Key — Defines the request characteristic against which the limit is applied. In the example, it is the NGINX variable $binary_remote_addr, which holds a binary representation of a client’s IP address. This means we are limiting each unique IP address to the request rate defined by the third parameter.
Zone — Defines the shared memory zone used to store the state of each IP address and how often it has accessed a request‑limited URL. Keeping the information in shared memory means it can be shared among the NGINX worker processes.
Rate — Sets the maximum request rate. In the example, the rate cannot exceed 10 requests per second for Users API and 1 request per second for Products API.

By default, NGINX will return 503 (Service Temporarily Unavailable) when the request limit is reached. To improve this, we use limit_req_status to customize the response status code. In this case, we use 429 (Too Many Requests).

More details on using rate limit can be seen on the NGINX Blog: Rate Limiting with NGINX and NGINX Plus

API Key Authentication

It is unusual to publish APIs without some form of authentication to protect them. NGINX offers several approaches for protecting APIs and authenticating API clients. In our solution, we will use a simple solution to validate access to our services. We will use API Keys Authentication.

With API key authentication, we use a map block to create an allowlist of client names that can access our services.

map $http_apikey $api_client_name {
    default       "";
    "KrtKNkLNGcwKQ56la4jcHwxF"  "client_one";
    "sqj3Ye0vFW/CM/o7LTSMEMM+"  "client_two";
    "diXnbzglAWMMIvyEEV3rq7Kt"  "client_ten";
}

The map directive takes two parameters. The first defines where to find the API key, in this case in the apikey HTTP header of the client request as captured in the $http_apikey variable. The second parameter creates a new variable ($api_client_name) and sets it to the value of the second parameter on the line where the first parameter matches the key.

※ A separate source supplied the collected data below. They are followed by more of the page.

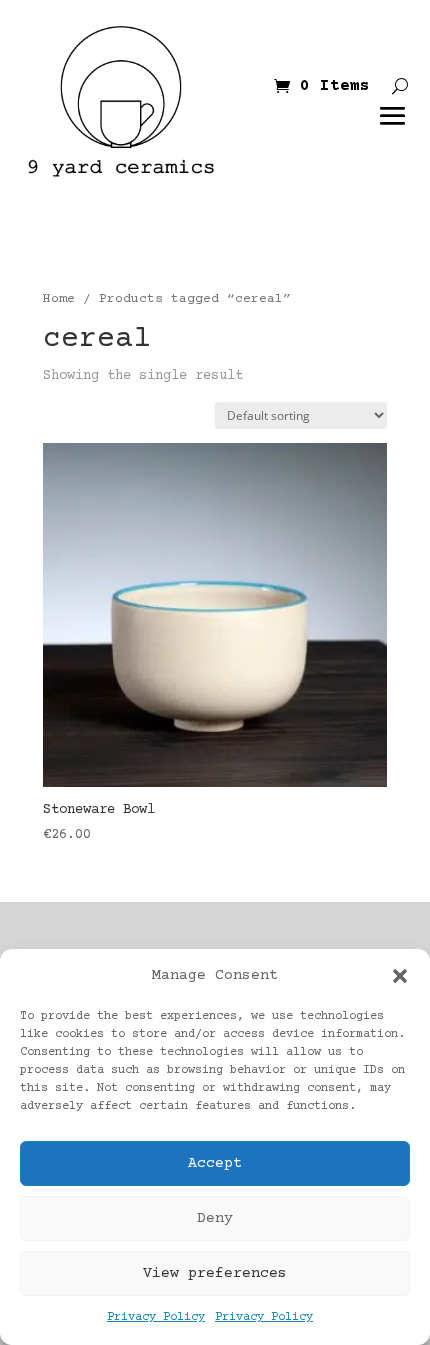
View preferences (215, 1273)
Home (59, 299)
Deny (215, 1218)
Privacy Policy (156, 1317)
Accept (215, 1163)
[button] (400, 976)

Now enable API Key authentication on our services. Just to avoid code duplication I will separate the API Key validation into another method.

# API key validation
location = /_validate_apikey {
    internal;
    
    if ($http_apikey = "") {
        return 401; # Unauthorized
    }
    
    if ($api_client_name = "") {
        return 403; # Forbidden
    }
    
    return 204; # OK (no content)
}

#
# Products API
#
location /api/products {
    auth_request /_validate_apikey;
    proxy_cache products_cache;
    limit_req zone=products_rate;
    limit_req_status 429;
    proxy_pass http://products_api_server;
}

#
# Users API
#
location /api/users {
    auth_request /_validate_apikey;
    limit_req zone=user_rate;
    limit_req_status 429;
    proxy_pass http://users_api_server;
}

With this configuration in place, the Products API and Users APIs now implement API key authentication.

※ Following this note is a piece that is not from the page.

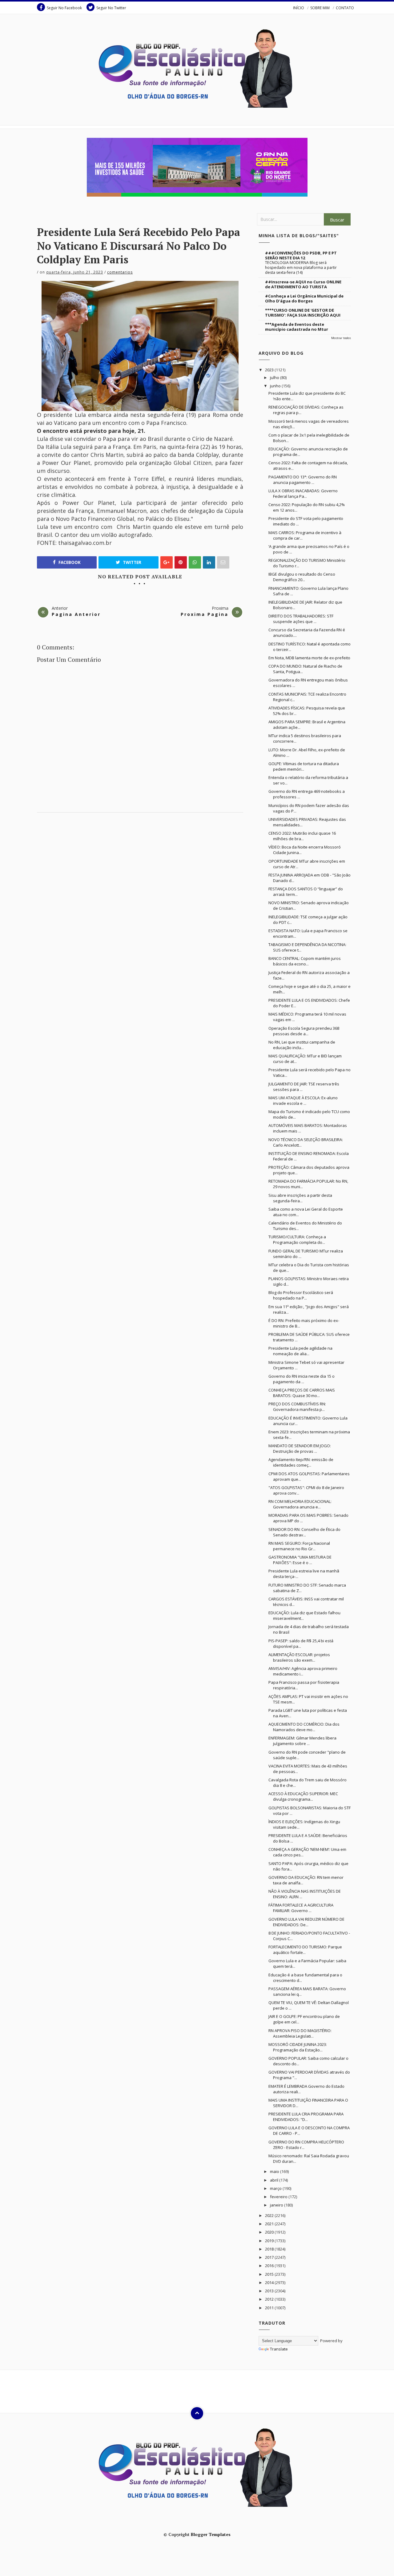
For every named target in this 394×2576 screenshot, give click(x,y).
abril (274, 2180)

curl -I 'http://localhost/api/products' --header 'apikey: INVALID_KEY'
HTTP/1.1 403 Forbidden
Server: nginx/1.21.5
Date: Sat, 09 Jul 2022 02:24:03 GMT
Content-Type: text/html
Content-Length: 153
Connection: keep-alive

curl -I 'http://localhost/api/products' --header 'apikey: diXnbzglAWMMIvyEEV3rq7Kt'
HTTP/1.1 200 OK
Server: nginx/1.21.5
Date: Sat, 09 Jul 2022 02:25:03 GMT
Content-Type: text/html; charset=utf-8
Content-Length: 62
Connection: keep-alive

Note that the above solution is quite limited, but it is possible to authenticate using JWT. However, this functionality is natively only available in NGINX Plus. For NGINX open source, an introspection endpoint is required to perform the validation.

Other more robust solutions are using that can be used for authentication, are: OAuth Proxy Module or Phantom Token Module.

Conclusion

Finally, our final architecture is shown in the diagram below. Here you can find all the codes we developed.

In addition to the features presented in this article, NGINX offers several others (especially in NGINX Plus). Several of them can be found in the free ebook or on the tool’s official blog.

Well, that’s it, folks. I hope you enjoyed the article. See you soon!